Negotiating the penalty: informing the taxpayer
When you negotiate a penalty you must explain why you are seeking a penalty and the offence involved. If this is not done in a letter, there should be a clear telephone note or note of a meeting on the file which shows that this was fully explained before you invite the taxpayer to make any offer in settlement.
It is equally essential that in any discussion or correspondence about penalties the question of abatement should be clearly brought out. You must
- draw the taxpayer’s attention to the maximum penalties available under the law
- draw the taxpayer’s attention to the Board’s powers to abate (IHTM36171) penalties and accept an offer as explained in leaflet IHT 13
- indicate the level of penalty (‘the expected offer’ (IHTM36174)) which you , feel is appropriate in the circumstances, after having sought prior approval (IHTM36223), and show in general terms how you have arrived at the figure, for example £50,000 (uplift) x 40% (tax) x 15% (loading)
- invite the taxpayer to make an offer (in some cases this may be accompanied by a ‘letter of offer’ (IHTM36331) at this stage)
- explain that if a mutually acceptable penalty cannot be negotiated, the Board may commence proceedings for the recovery of a penalty before the First-tier Tribunal, or, exceptionally, the Courts (This content has been withheld because of exemptions in the Freedom of Information Act 2000) (This content has been withheld because of exemptions in the Freedom of Information Act 2000) (This content has been withheld because of exemptions in the Freedom of Information Act 2000) If an agent is acting, you can in the first instance put these matters to the agent, with a request that the client is made aware of the position. But if negotiations become protracted or deadlocked, you should ask for a meeting with the taxpayers themselves so you can explain your views directly to them. If the meeting is refused, you should write to the taxpayers, copying your letter to the agent, setting out your case and covering the matters referred to above.
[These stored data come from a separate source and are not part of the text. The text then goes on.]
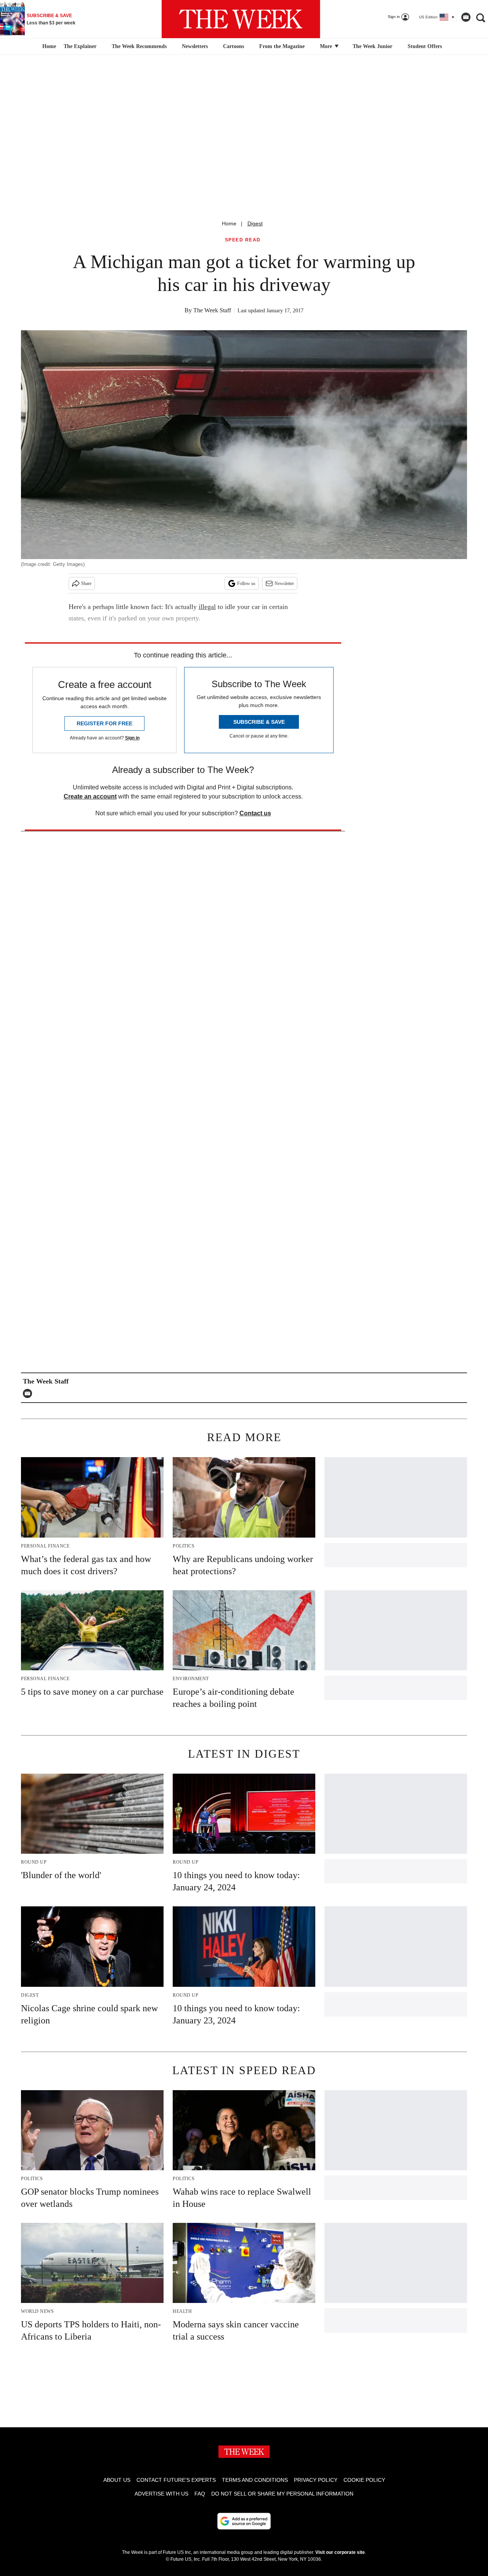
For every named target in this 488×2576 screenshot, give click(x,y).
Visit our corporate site (340, 2552)
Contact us (255, 813)
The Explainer (80, 46)
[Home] (48, 46)
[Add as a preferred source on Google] (244, 2521)
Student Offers (425, 46)
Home (229, 223)
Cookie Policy (364, 2480)
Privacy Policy (315, 2480)
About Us (116, 2480)
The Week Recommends (139, 46)
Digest (255, 223)
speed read (243, 240)
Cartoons (233, 46)
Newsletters (195, 46)
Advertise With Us (161, 2494)
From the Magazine (282, 46)
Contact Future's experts (176, 2480)
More (327, 46)
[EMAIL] (29, 1393)
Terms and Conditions (255, 2480)
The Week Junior (372, 46)
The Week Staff (212, 310)
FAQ (199, 2494)
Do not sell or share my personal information (282, 2494)
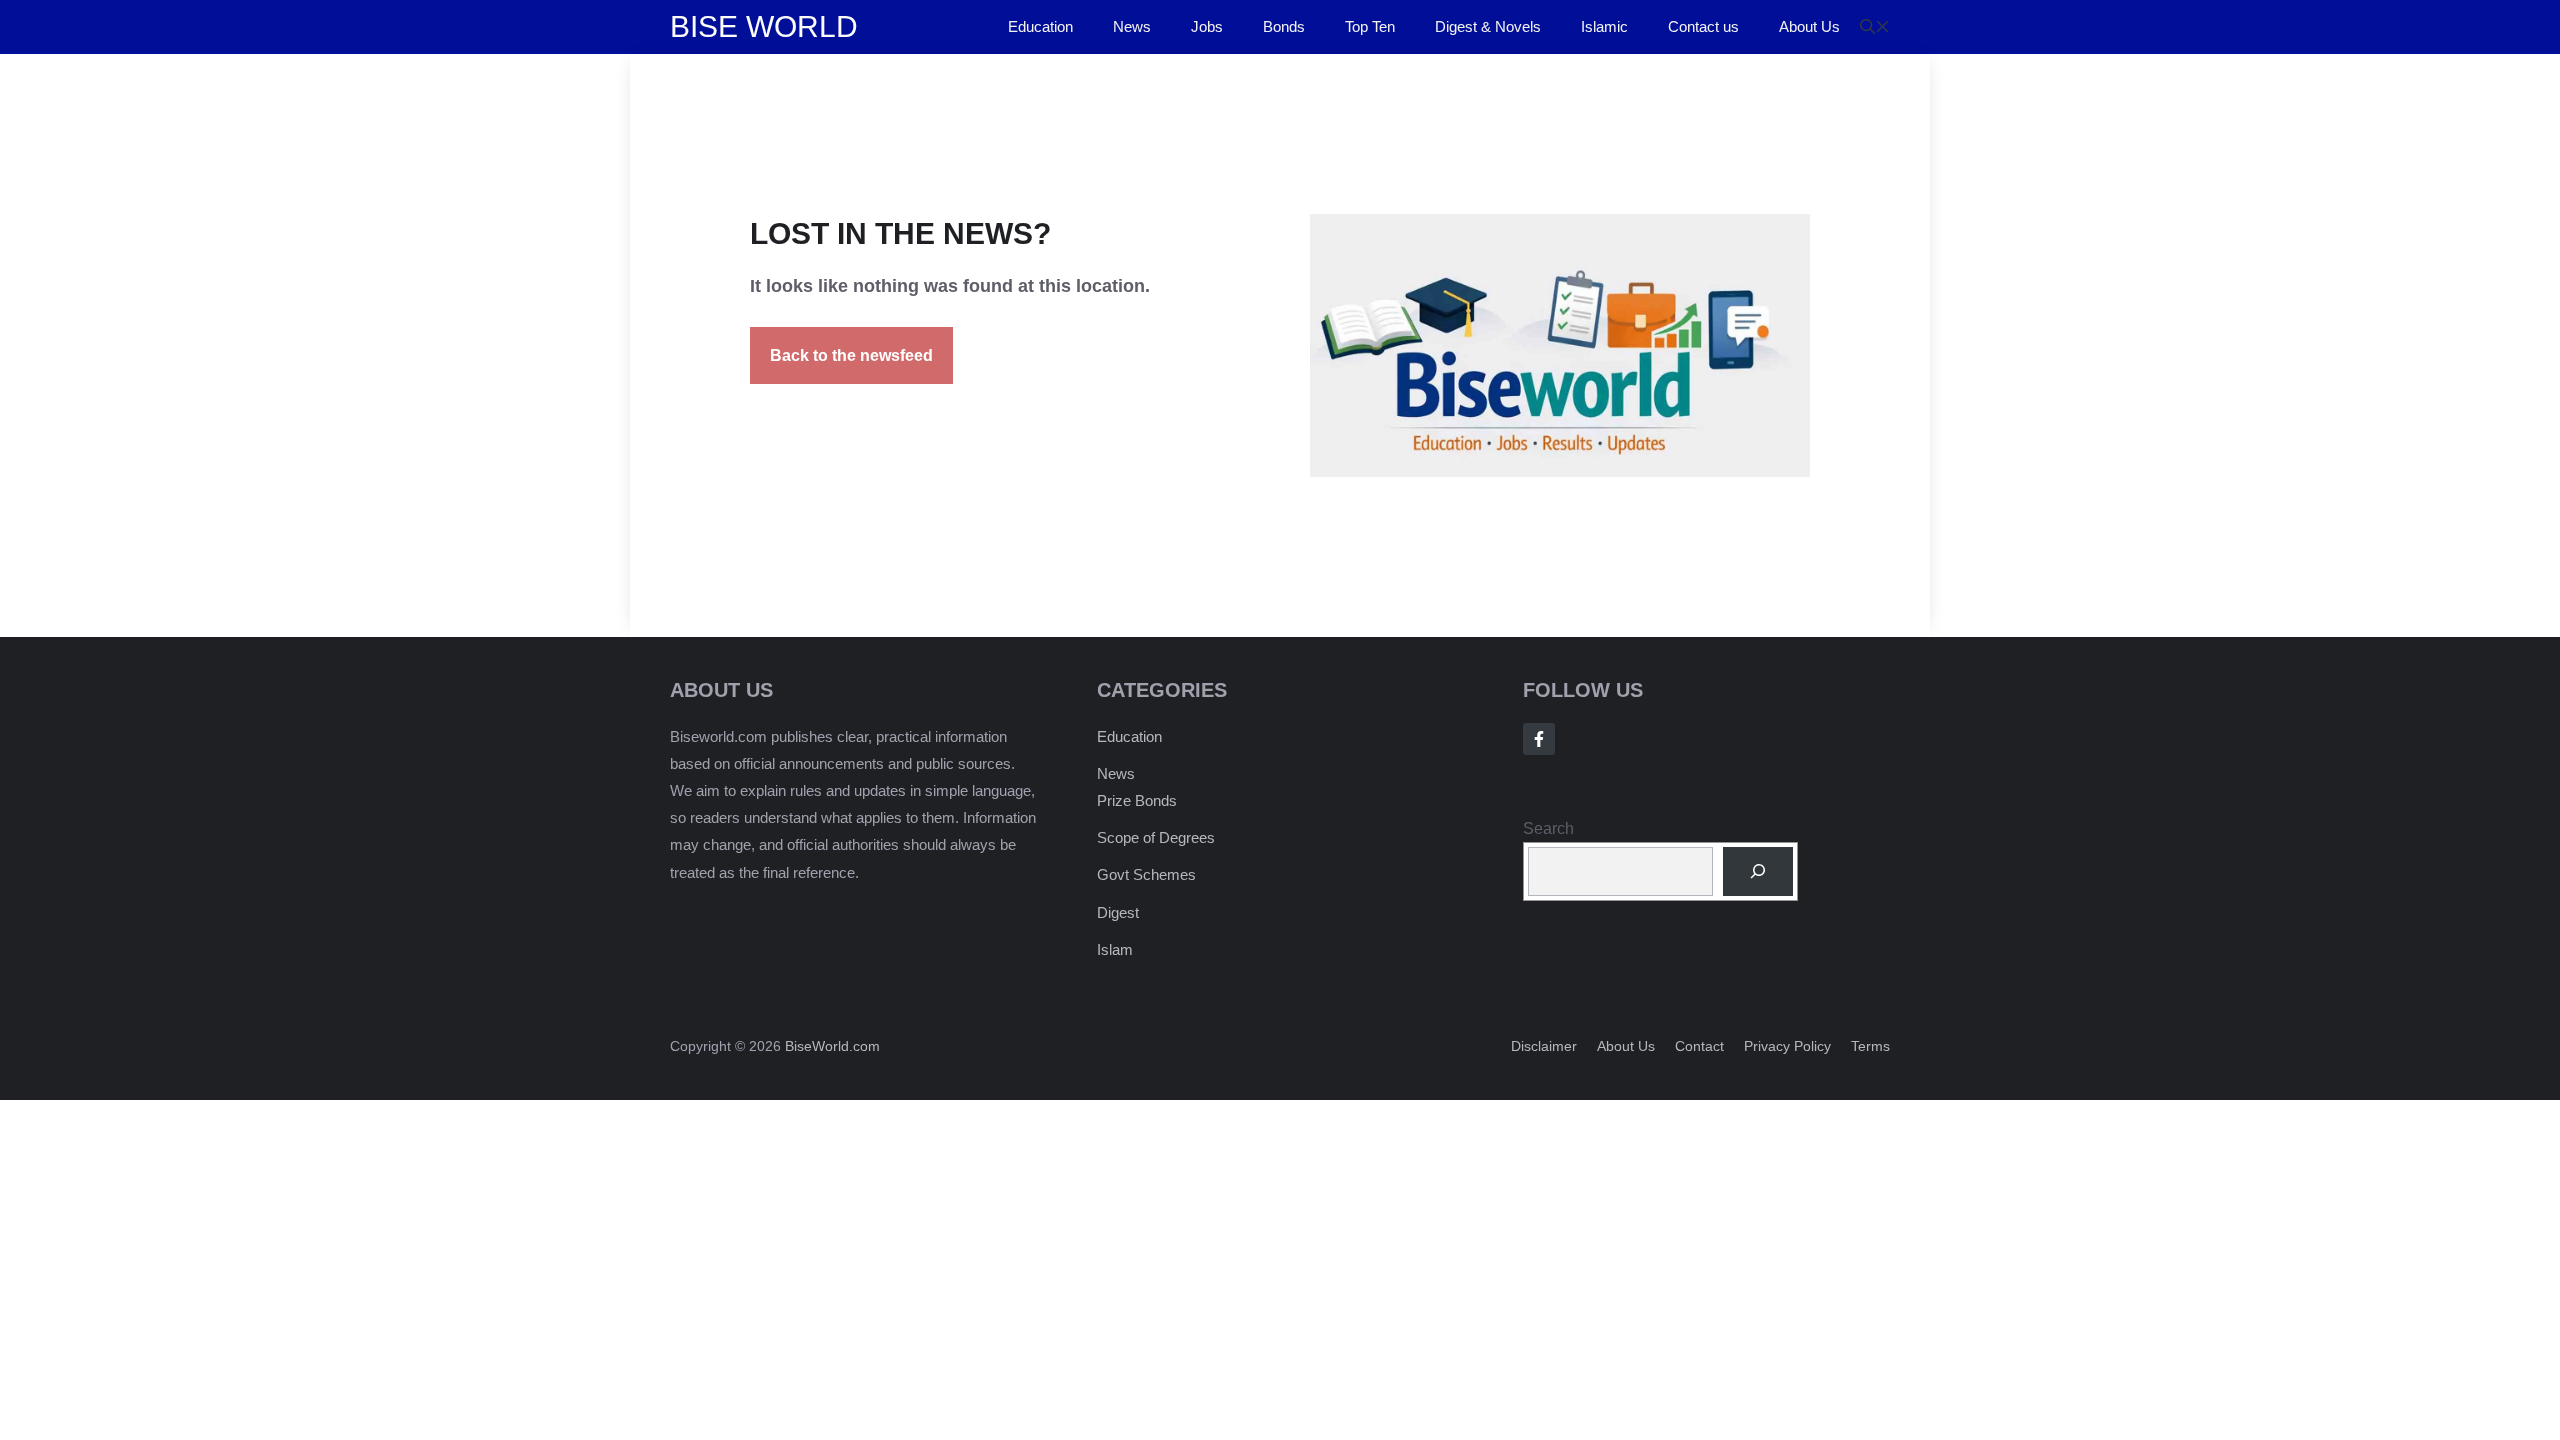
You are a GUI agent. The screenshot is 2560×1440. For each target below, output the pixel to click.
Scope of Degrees (1156, 837)
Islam (1115, 949)
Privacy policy (1787, 1046)
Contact (1699, 1046)
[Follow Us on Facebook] (1539, 739)
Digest (1118, 912)
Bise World (764, 26)
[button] (1875, 27)
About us (1626, 1046)
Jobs (1207, 26)
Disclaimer (1544, 1046)
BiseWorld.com (832, 1046)
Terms (1870, 1046)
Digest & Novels (1488, 26)
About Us (1809, 26)
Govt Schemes (1146, 874)
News (1132, 26)
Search (1548, 828)
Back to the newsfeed (851, 355)
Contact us (1703, 26)
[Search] (1758, 871)
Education (1040, 26)
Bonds (1284, 26)
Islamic (1604, 26)
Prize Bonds (1137, 800)
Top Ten (1370, 26)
In larger and more difficult cases, you should seek an interview with the taxpayer and the agent at the outset rather than write. You cannot insist on an interview although you should point out that it is essential for the taxpayer to know exactly what the position is and it will be the last opportunity to make a plea in mitigation of the penalties you consider due. This can usually best be done at an interview.
You should not normally hold a settlement interview with the taxpayer alone, unless the agent is aware that you are doing so and does not object.